I grabbed a coat hanger and tiptoed after him into the kitchen.

When he was carefully checking the stove, I suddenly wrapped the hanger around his neck from behind.

“Go to hell!”

“Lillian is mine!”

I shouted at him.

I don’t know how long I held on before he finally stopped struggling.

The coat hanger dug into my palms, metal biting skin, as he flailed and kicked, knocking over a mug on the counter. My arms burned, but I didn’t let go. I collapsed to the floor, trembling, completely drained.

I had killed a man—for the woman I loved most.

I did my best to put everything back the way it was, then stuffed the man’s body into the bed.

I would wait until tomorrow, when I had more time, to cut him up.

But by doing this, I’d have to lie on top of his body and squeeze myself into the mattress compartment again.

Spending a night lying on a corpse made me feel nauseous and uneasy.

But when I thought of Lillian lying alone on top of me, none of it seemed to matter anymore.

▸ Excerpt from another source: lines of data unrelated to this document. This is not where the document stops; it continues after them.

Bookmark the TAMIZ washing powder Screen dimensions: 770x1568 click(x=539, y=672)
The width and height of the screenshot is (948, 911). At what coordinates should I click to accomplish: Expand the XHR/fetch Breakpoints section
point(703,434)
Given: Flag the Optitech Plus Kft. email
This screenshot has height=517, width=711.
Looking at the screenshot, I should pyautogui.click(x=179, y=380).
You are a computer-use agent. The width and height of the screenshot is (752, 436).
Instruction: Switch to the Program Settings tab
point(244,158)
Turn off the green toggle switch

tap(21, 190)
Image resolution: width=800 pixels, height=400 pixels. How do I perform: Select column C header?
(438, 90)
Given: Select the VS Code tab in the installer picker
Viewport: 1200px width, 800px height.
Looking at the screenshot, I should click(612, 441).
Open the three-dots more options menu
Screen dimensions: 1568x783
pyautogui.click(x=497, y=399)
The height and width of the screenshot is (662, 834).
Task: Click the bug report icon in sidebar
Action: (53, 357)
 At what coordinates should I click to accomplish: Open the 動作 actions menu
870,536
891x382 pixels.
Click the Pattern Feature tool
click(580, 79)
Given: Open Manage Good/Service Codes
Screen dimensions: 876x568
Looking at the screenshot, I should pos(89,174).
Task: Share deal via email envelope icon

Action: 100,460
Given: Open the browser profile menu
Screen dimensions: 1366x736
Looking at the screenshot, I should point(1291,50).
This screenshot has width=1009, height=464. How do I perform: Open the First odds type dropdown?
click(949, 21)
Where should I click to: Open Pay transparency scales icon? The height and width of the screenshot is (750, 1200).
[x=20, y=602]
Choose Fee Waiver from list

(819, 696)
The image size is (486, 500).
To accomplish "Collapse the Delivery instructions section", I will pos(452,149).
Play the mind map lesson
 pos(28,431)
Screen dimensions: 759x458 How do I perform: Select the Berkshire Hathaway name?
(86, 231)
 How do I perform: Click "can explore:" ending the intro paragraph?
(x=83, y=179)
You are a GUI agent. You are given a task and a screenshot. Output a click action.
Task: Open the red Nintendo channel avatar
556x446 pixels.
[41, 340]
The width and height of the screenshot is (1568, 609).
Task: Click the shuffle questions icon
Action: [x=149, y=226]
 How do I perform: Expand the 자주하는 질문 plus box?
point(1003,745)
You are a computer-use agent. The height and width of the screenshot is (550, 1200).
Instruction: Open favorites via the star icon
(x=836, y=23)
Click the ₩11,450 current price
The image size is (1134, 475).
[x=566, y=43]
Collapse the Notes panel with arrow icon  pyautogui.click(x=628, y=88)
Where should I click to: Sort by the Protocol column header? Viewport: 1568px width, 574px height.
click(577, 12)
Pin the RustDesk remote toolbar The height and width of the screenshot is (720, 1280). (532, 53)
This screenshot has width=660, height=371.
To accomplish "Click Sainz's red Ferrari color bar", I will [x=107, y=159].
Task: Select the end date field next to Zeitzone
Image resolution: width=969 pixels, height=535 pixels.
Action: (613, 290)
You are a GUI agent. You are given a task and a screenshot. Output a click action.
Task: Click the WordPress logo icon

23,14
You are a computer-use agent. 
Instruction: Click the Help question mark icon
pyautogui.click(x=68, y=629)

I held my breath as I saw his sneakers—dirty white Nikes—pause in the doorway. He didn’t even notice me until it was too late. The struggle was ugly and short, the clang of the hanger echoing off the cheap linoleum. Sweat stung my eyes as I dragged his limp body back to the bedroom, the TV still playing some sitcom rerun in the background. The mattress groaned under the new weight as I shoved him into the cramped space, whispering apologies I didn’t mean. My fingers were shaking, the coppery scent of fear hanging thick in the air. My hands wouldn’t stop shaking, and every time I blinked, I saw his face, eyes wide and accusing. Even as bile burned my throat, I forced myself back into the compartment, the sickly knowledge of what I’d done pressed against me. But the hope of Lillian—just Lillian—kept me from breaking.